From: Mike Lorrey (mlorrey@datamann.com)
Date: Tue Jan 29 2002 - 10:31:54 MST


Spike Jones wrote:
>
> James Rogers wrote:
>
> > As someone who grew up around gobs of fruit trees of all types, I would say
> > your first reason is the correct one. A healthy fruit tree produces a *LOT*
> > of fruit, even a small one, and depending on the type of tree may produce
> > all year... -James Rogers
>
> James thanks for bringing back fond memories of my misspent youth.
> The Florida town where I grew up was formerly acres upon acres of
> citrus groves. Most yards in the tracts had one or more trees. The
> neighbor lady used to pick the stuff and put it in grocery bags out front
> with a big sign "free fruit, or $1 donation per bag." I guess it was an
> easy place to be poor: a homeless person would not perish of exposure
> as it was warm, and it would be nearly impossible to starve to death in
> that town. A sluggard would feel pretty silly holding a "will work for
> food" sign with food hanging on trees all around.
>
> Hey that gives me an idea. Most places could set up public farms
> and trees. Then when the will-work-for-fooders show up, they have
> a place to work if they really mean it: maintaining the public farms.
> They would be free to devour all they can eat. We could even set
> up army tents out there. People would donate sleeping bags and
> clothing and such, especially if they saw will-work-for-fooders
> actually doing so.

I worked in an orchard one spring in high school, and can say that it is
fine work for a healthy person to engage in, especially if the landowner
is a decent chap. We do hear in the news of heinous abuses of migrant
agricultural workers in the south and west, generally in areas where
abuse and oppression through the law have a long tradition, either as
represented in seizures of minority owned lands, in gun control laws, or
in laws governing treatment agricultural labor and tenant farmers.

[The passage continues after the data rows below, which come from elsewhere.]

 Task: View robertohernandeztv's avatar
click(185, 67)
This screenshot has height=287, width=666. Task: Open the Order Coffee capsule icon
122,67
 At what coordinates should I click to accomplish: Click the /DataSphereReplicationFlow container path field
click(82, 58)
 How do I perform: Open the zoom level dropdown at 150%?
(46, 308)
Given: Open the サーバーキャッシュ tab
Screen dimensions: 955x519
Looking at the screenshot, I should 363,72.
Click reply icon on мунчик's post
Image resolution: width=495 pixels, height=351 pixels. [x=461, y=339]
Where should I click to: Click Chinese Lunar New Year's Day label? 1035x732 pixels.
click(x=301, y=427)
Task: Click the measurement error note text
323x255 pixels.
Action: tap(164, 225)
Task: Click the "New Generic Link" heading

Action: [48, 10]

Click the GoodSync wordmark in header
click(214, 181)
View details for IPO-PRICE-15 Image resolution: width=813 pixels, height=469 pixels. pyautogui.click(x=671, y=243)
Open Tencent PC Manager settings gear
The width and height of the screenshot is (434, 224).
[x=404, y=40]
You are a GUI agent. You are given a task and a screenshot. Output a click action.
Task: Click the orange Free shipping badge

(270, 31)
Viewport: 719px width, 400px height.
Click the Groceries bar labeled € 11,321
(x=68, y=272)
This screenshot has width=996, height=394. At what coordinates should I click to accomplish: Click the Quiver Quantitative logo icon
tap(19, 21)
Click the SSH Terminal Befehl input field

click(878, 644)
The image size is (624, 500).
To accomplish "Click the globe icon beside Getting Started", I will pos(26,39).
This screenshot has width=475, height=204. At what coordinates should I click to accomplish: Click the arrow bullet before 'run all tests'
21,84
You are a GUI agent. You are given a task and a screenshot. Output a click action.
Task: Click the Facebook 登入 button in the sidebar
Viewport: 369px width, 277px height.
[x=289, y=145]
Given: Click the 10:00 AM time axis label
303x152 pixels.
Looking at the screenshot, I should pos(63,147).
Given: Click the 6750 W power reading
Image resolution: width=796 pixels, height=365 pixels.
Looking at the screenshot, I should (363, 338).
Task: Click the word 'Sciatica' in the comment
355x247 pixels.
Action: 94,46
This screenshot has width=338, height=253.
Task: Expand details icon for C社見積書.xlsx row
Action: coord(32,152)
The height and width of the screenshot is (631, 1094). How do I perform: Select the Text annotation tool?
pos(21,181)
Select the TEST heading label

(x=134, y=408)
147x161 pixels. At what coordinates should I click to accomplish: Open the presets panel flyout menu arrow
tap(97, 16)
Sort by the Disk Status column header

Up here in New Hampshire, 90% of the land was at one time cleared and
farmed. You can find stone walls dividing lots even in the deepest
wooded areas these days, where farmers had once cleared the land of
glacially deposited rocks to farm. In many of these areas, you can also
find old orchards of apples, pears, as well as blueberry and raspberry
patches, all gone wild. Mushrooms abound throughout the forest and can
fetch a high price at local markets, as well as other forest products
like ginseng roots, wild onions and cabbages, rhubarb and asparagus, and
nuts produced by many tree species, including beechnuts, chesnuts,
almonds, pine nuts, and more, which are all excellent sources of
protein. You can produce a natural flour from cat-tail reed heads, and
salad from fern fiddle-heads and immature dandilion leaves. And if it is
sugar you want, nothing beats the sugar bush (maple trees) for syrup,
sugar, and rock candy.

Anyone can still live off the land in many areas of the US with a little
knowledge without the need for 'public farms' to strip the land of its
natural bounty for the sake of monocultured lots.